# Fragmento seleccionado
● ● ● ● ● ● ●

Muchas personas creen que acercarse a Dios es algo complicado, reservado para quienes conocen mucho la Biblia o llevan años en una iglesia. Pero la realidad es muy diferente: Dios siempre da el primer paso.
Si recién estás conociendo a Dios, no necesitas tener todas las respuestas. Tampoco necesitas ser una persona perfecta. Lo único que necesitas es un corazón dispuesto.
Jesús dijo: «Al que a mí viene, no le echo fuera» (Juan 6:37). Eso significa que puedes acercarte a Él tal como estás: con dudas, miedos, preguntas e incluso con errores.
¿Cómo empezar?
1. Habla con Dios como hablarías con un amigo.
La oración no tiene que ser complicada. Puedes comenzar con algo tan sencillo como: «Dios, quiero conocerte. Ayúdame a entender quién eres y guía mi vida».
2. Lee la Biblia poco a poco.
Si no sabes por dónde empezar, el Evangelio de Juan es una excelente opción. Allí descubrirás quién es Jesús, cómo amó a las personas y por qué entregó su vida por nosotros.
3. Busca una comunidad de fe.
Caminar acompañado hace la diferencia. Encontrar una iglesia donde enseñen la Biblia te ayudará a crecer, hacer preguntas y fortalecer tu relación con Dios.
4. Sé constante.
Habrá días en los que sentirás a Dios muy cerca y otros en los que no sentirás nada. La fe no depende de las emociones, sino de confiar en que Él está contigo.
Dios también quiere acercarse a ti
La Biblia nos deja una hermosa promesa: «Acercaos a Dios, y él se acercará a vosotros» (Santiago 4:8).
Si hoy estás dando tus primeros pasos en la fe, recuerda esto: Dios te conoce por nombre, conoce tu historia y te ama profundamente. No importa tu pasado ni cuántas veces hayas fallado. En Jesús siempre hay un nuevo comienzo.
Quizás no entiendas todo hoy, y está bien. La relación con Dios es un camino que se construye día a día. Lo importante es dar el primer paso.
Y si aún no has hablado con Él, este puede ser un buen momento para hacerlo.

● ● ● ● ● ● ●

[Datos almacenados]
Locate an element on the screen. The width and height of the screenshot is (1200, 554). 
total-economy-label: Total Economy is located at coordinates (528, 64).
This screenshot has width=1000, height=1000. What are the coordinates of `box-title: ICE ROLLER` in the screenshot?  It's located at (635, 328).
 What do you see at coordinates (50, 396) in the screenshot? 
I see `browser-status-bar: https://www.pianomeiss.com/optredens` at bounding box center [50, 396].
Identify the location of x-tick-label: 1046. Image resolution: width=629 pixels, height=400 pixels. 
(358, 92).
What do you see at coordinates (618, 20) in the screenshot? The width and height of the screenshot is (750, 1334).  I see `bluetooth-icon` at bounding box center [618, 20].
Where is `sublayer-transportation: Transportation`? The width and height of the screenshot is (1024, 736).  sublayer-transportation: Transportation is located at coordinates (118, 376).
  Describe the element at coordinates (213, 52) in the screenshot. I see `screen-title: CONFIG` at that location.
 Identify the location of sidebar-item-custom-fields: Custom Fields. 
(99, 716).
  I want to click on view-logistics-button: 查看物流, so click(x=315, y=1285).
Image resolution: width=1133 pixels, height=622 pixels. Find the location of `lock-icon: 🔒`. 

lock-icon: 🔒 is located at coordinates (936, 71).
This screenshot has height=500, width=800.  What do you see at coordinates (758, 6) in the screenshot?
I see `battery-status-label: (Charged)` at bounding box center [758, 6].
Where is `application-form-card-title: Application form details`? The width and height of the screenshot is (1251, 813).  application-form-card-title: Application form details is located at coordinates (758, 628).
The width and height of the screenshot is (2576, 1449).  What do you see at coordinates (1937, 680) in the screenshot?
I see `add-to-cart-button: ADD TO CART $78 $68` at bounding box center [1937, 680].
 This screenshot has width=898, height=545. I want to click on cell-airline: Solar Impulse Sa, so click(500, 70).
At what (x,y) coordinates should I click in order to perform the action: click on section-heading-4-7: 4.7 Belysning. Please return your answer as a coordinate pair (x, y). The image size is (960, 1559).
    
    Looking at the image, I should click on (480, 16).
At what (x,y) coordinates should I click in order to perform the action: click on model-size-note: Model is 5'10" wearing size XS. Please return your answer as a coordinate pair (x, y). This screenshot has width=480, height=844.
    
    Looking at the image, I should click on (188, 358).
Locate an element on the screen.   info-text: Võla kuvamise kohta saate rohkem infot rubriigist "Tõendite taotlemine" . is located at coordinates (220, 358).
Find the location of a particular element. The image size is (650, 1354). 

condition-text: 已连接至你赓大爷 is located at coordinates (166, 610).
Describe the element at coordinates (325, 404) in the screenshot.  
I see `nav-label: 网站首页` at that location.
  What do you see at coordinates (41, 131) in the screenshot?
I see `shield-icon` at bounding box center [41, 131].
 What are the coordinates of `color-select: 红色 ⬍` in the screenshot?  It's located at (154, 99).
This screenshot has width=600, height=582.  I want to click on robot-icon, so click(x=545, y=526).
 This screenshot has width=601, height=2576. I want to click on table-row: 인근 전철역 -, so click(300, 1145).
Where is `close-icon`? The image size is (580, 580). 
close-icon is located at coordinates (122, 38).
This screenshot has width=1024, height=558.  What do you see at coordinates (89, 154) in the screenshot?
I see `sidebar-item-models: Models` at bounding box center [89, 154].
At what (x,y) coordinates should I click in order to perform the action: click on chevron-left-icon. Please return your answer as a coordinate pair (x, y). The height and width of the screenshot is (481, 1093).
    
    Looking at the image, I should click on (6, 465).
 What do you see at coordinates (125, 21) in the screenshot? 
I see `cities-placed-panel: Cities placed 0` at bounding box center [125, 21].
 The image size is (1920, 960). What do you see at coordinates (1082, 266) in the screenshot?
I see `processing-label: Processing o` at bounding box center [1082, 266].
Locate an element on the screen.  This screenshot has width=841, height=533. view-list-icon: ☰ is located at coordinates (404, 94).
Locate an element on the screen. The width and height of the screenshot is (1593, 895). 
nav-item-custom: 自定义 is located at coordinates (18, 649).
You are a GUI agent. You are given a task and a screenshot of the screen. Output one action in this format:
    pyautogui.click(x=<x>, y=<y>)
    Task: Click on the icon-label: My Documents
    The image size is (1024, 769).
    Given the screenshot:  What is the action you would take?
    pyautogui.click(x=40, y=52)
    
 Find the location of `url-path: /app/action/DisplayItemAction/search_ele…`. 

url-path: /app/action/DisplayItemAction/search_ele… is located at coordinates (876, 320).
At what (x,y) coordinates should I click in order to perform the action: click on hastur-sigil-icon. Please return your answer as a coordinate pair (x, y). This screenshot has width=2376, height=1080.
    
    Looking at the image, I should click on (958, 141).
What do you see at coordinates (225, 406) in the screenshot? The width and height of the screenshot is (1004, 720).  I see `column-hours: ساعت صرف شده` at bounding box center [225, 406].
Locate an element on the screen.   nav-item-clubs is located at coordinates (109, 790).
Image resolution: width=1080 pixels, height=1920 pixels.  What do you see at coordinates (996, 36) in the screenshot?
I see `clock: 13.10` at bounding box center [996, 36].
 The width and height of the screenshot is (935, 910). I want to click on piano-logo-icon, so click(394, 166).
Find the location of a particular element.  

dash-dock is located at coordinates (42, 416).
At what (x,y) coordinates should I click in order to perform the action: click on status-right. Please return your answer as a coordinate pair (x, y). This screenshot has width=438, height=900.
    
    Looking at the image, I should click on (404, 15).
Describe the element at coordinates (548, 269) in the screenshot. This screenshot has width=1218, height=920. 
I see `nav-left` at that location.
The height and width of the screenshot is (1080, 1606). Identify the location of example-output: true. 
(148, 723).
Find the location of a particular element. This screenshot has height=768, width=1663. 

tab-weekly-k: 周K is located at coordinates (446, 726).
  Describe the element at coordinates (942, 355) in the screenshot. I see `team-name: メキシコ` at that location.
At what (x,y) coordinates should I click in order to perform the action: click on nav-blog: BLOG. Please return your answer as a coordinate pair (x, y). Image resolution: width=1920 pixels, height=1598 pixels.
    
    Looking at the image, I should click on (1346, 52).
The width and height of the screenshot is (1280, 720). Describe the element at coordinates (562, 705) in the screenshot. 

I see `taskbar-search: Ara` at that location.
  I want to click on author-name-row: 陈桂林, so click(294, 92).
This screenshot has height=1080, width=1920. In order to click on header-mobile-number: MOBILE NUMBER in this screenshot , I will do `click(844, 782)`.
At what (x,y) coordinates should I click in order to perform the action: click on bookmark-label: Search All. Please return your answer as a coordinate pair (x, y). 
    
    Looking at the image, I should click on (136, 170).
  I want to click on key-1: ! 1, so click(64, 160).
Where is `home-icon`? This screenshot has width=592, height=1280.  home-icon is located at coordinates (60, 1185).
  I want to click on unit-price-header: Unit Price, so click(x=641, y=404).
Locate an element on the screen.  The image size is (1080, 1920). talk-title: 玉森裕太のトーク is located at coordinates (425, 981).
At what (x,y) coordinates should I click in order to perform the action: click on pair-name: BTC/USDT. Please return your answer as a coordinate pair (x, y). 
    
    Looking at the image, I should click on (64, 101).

● ● ● ● ● ● ●

# Ejercicio 1
Indica si cada afirmación concuerda con el texto sobre acercarse a Dios. Responde sí o no y cita literalmente las palabras del texto que lo deciden: (a) El texto propone el Evangelio de Juan para empezar a leer la Biblia. (b) Según el texto, hay que ser una persona perfecta para acercarse a Dios. (c) El texto afirma que la fe depende de las emociones.
# Ejercicio 2
Reproduce al pie de la letra el pasaje del texto sobre acercarse a Dios que comienza con «Si no sabes» y continúa hasta «4. Sé constante.».

# Respuesta 1
(a) Sí: «Si no sabes por dónde empezar, el Evangelio de Juan es una excelente opción».
(b) No: «Tampoco necesitas ser una persona perfecta».
(c) No: «La fe no depende de las emociones, sino de confiar en que Él está contigo».

# Respuesta 2
Si no sabes por dónde empezar, el Evangelio de Juan es una excelente opción. Allí descubrirás quién es Jesús, cómo amó a las personas y por qué entregó su vida por nosotros.
3. Busca una comunidad de fe.
Caminar acompañado hace la diferencia. Encontrar una iglesia donde enseñen la Biblia te ayudará a crecer, hacer preguntas y fortalecer tu relación con Dios.
4. Sé constante.